- [YOUR INSTRUCTIONS]
Throughout the records below, find each line holding "torno" and copy it.

- [INFORMATION SUPPLIED]
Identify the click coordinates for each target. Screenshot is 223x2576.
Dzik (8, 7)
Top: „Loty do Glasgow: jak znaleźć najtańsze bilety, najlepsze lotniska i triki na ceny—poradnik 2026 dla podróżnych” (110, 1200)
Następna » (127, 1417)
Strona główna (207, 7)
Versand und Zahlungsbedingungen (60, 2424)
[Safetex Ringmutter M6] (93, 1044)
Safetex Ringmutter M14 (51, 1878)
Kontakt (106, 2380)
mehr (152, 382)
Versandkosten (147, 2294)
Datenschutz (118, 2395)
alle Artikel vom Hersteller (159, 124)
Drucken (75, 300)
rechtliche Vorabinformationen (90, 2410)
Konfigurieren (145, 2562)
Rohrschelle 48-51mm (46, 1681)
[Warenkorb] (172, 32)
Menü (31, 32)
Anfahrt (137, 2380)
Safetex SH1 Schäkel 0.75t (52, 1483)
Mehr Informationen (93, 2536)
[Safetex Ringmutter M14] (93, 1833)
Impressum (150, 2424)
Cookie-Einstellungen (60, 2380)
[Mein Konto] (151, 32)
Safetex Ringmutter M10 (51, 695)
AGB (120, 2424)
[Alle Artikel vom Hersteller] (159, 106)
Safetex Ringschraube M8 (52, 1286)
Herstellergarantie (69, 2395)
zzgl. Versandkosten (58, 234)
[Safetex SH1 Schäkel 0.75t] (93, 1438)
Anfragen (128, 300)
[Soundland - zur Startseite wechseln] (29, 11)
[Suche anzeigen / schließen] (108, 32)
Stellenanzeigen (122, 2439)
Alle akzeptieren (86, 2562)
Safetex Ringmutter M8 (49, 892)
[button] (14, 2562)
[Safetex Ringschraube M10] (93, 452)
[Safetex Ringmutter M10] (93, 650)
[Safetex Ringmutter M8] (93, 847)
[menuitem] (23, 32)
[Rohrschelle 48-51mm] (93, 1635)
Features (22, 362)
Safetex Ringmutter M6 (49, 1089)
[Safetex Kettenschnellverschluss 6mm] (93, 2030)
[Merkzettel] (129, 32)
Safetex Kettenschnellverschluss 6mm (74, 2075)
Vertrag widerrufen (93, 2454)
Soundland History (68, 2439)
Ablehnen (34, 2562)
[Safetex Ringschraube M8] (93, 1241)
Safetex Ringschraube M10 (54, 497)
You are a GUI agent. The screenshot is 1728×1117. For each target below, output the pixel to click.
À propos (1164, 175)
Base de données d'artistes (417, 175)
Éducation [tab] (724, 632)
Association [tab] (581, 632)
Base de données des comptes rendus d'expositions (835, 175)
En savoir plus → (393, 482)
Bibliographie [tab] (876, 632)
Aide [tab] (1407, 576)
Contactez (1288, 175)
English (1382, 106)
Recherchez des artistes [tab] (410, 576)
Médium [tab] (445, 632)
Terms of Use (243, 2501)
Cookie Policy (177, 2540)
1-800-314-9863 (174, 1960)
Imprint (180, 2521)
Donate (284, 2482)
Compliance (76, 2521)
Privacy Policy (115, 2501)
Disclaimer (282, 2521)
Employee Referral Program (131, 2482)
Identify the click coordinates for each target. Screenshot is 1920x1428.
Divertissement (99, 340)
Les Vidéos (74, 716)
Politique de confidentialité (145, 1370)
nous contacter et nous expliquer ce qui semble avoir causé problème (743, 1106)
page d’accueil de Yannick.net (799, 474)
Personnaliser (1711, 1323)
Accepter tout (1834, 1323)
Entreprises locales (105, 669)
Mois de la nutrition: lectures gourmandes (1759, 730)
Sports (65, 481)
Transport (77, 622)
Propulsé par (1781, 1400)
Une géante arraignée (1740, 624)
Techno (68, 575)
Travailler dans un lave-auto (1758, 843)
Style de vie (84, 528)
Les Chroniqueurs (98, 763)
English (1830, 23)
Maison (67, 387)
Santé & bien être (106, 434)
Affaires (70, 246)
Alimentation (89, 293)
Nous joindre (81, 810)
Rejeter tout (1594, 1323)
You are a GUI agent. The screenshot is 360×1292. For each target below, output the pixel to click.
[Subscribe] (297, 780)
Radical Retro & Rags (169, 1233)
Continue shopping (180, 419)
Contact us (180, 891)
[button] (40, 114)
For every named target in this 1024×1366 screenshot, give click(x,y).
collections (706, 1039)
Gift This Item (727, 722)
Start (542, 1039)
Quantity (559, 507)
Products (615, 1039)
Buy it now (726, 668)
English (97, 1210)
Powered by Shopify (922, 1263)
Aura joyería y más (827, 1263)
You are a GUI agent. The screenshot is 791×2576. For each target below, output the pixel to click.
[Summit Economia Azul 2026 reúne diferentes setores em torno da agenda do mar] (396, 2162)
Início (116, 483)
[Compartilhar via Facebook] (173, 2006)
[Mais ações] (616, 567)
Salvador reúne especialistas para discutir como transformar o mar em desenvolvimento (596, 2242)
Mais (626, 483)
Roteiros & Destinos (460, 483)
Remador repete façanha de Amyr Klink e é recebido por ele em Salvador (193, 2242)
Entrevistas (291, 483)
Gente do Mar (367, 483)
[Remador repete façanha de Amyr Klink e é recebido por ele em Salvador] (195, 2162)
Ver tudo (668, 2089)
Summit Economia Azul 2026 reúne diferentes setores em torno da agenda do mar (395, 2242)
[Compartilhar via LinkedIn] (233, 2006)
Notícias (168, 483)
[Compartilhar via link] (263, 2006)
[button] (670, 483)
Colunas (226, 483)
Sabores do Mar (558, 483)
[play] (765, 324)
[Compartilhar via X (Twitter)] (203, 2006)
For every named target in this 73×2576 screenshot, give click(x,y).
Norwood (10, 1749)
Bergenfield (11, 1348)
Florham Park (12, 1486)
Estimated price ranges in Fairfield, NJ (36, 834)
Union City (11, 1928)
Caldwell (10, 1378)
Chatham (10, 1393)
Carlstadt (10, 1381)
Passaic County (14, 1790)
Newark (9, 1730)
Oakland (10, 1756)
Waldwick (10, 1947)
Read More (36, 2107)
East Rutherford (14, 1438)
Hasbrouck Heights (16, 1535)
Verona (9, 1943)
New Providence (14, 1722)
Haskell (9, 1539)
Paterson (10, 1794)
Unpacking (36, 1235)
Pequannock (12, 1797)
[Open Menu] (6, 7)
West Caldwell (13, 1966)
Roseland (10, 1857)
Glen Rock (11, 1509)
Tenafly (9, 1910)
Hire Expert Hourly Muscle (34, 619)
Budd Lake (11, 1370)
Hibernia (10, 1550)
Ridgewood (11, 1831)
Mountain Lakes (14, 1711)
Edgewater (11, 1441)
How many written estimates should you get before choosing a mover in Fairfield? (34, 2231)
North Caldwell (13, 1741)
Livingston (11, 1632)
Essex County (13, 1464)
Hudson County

- [WORKED SOLUTION]
[Summit Economia Azul 2026 reúne diferentes setores em torno da agenda do mar] (396, 2162)
Summit Economia Azul 2026 reúne diferentes setores em torno da agenda do mar (395, 2242)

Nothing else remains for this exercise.